“ Orodruin was the common Sindarin name for Mount Doom. It means “Fire Mountain”, from orod (“mountain”) and ruin (“burning, fiery red”). However, the literal Sindarin translation for Mount Doom is Amon Amarth, from amon (“hill, mountain”) and amarth (“doom, fate”). It is also possible that “Doom” is a mis-anglicization of “Dun”, an old-English and possibly Rohirric term for “mountain”.””
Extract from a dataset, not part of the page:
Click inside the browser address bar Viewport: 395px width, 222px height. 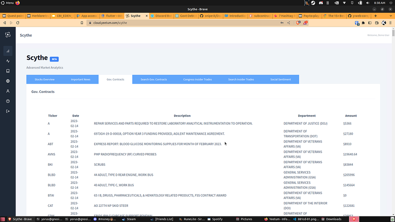tap(167, 23)
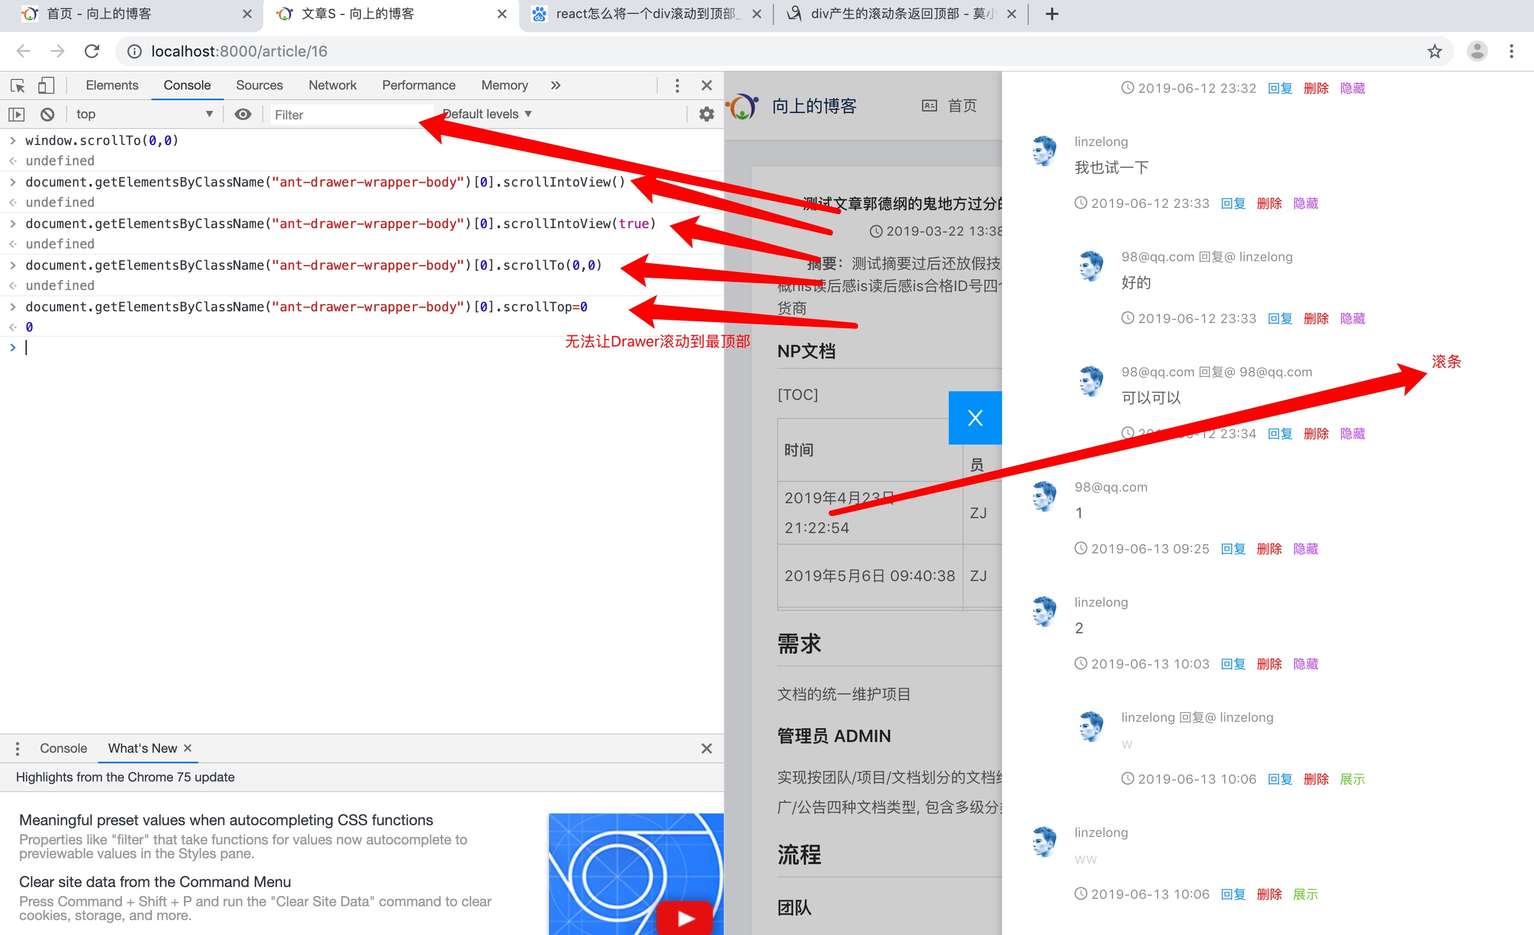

Makes sense cuz entspeak is so slow it will take forever to truly name someone if they wanted to so they chose easier names out of convenience. And people of Mordor and easterlings were vile uneducated scum for whom Mount Doom was a refined name that rivalled their best efforts
VERY valid. Well done.
*”Fangorn is my name according to some, Treebeard others make it. Treebeard will do.*
*For I am not going to tell you my* [real (my addition)] *name, not yet at any rate.’ A queer half-knowing, half-humorous look came with a green flicker into his eyes. ‘For one thing it would take a long while: my name is growing all the time, and I’ve lived a very long, long time; so my name is like a story. Real names tell you the story of the things they belong to in my language, in the Old Entish as you might say.”*
I mean, yes this joke is funny – but that’s just it, a joke, not an actual argument. IRL, places and people have been named according to a logic that differs depending on the circumstances, the history, who named it that way and what are they compared to that place/character, etc. There are many instances, such as Amon Amarth, where it wouldn’t make sense for Elves to give its naming as much attention and poetry as they did for Lothlórien / Laurelindórenan.
I highly suggest to watch Hello Future Me’s video on [how to name places in Fantasy](https://www.youtube.com/watch?v=mcKMbVXpRRA&list=LL_5zi2iEDOjchLNlEk0XNmg) – he summarises it well.
So that’s where Halo Wars gets the Spirit of Fire. They just love Tolkien and Norse names.